The cellulose synthase phylogenetic tree, however, was star-shaped, rendering the inference of a relationship between Ci-CesA and other cellulose synthase genes unreliable (Fig. 4). According to this figure, there is a close relationship between the sequences of a fungus, Neurospora crassa, and a DNA virus, Paramecium bursaria Chlorella virus. This similarity is indicative of viral colonization, an activity of DNA viruses which enables the lateral transfer of genes into prokaryotic or eukaryotic genomes (Villarreal and DeFilippis 2000). Given the proposed prokaryotic origin of plant cellulose synthase genes as either cyanobacterial (Nobles et al. 2001) or through endosymbiotic transfer of chloroplast genes to the host nucleus (Martin et al. 2002), our observations could reflect the multiple acquisitions of cellulose synthase genes by eukaryotes in a lateral fashion across the domains of life. Another eukaryotic cellulose synthase gene, as an intron-less ORF of 3.2 kb on the genome of a mycetozoan protist Dictyostelium discoideum (Blanton et al. 2000), is in favor of our view. Current taxon samplings of eukaryotic sequences, however, are poor (see legend of Fig. 1C). For further evaluation of this scenario, more sequences throughout phylogenetically informative taxa, focusing on opisthokonts (animals and fungi) and poorly understood bikonts other than green plants, are necessary.

Evolutionary origin of the animal cellulose

From fossil records, probable stem deuterostome (or stem urochordate) vetulicolians exhibit cuticle-like surfaces as a primitive trait (Lacalli 2002). In contrast, the known oldest urochordate, from lower Cambrian fauna, has a tunic (Shu et al. 2001). This outer sheath is an apomorphic character of extant urochordates, which is the site of cellulose production and accumulation (Kimura and Itoh 1996). According to our working hypothesis, these observations suggest that a bacterial cellulose synthase gene may have been transferred laterally into the genome of the last common ancestor of extant urochordates more than 530 million years ago, the estimated geological time of the fauna.

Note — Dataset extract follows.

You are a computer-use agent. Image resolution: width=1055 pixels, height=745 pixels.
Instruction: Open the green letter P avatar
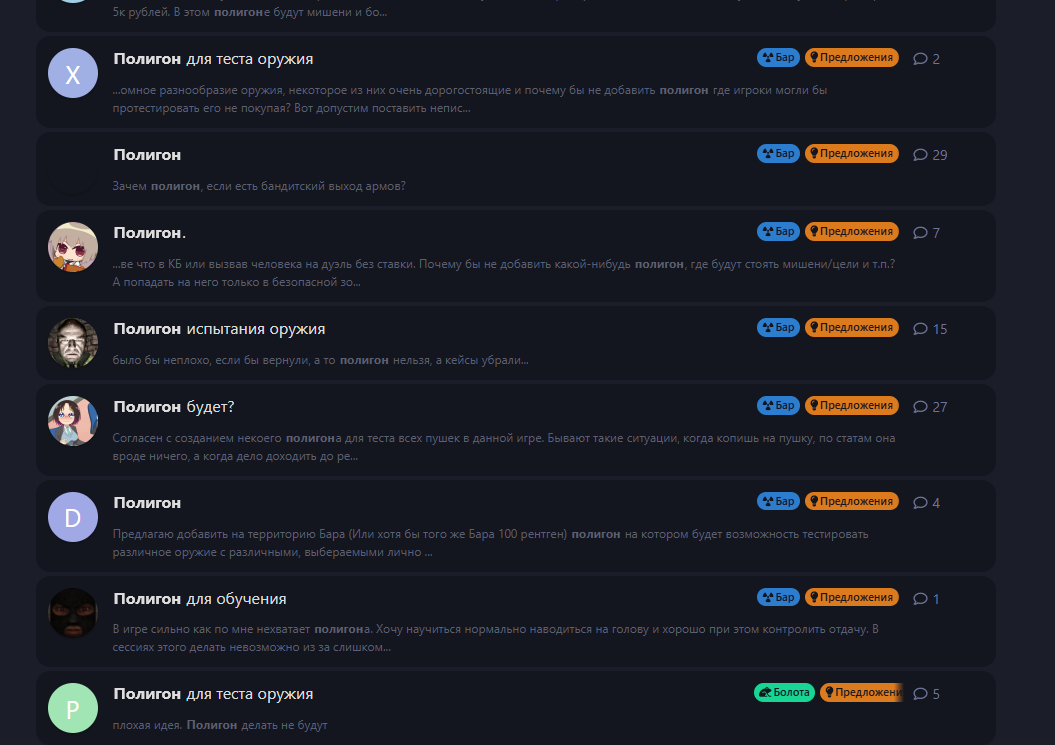click(x=73, y=708)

Through similarity searches in the genome sequence of C. intestinalis, we discovered that this organism lacked the other constituent genes of bacterial cellulose synthase operons, such as the genes encoding cyclic diguanylic acid-binding proteins, necessary for cellulose synthesis in bacteria (Romling 2002). Nonetheless, C. intestinalis synthesizes cellulose. Furthermore, cellulose synthesis in ascidians exhibits unique features, indicating some innovation in their mechanism of cellulose synthesis. While in bacteria terminal complexes are composed of single particles, two types of particles are found in an ascidian (Kimura and Itoh 1996), implying the advent of a new agent in cellulose synthesis. Also, nearly pure monoclinic cellulose (Iβ allomorph) is produced by linearly-arranged terminal complexes (Kimura and Itoh 1996) which, in bacteria, produce triclinic cellulose (Iα allomorph). Amorphous cellulose between terminal complexes and crystalline cellulose fibers also appears to occur (Kimura and Itoh 1996), suggesting the spatial segregation of the two major steps in cellulose biosynthesis, polymerization and crystallization. In conclusion, we propose that urochordates may use a laterally acquired “homologous” gene for an analogous process of cellulose synthesis. It remains unknown how a foreign gene was assimilated into a new genome and recruited (or co-opted) to a morphological novelty, the tunic.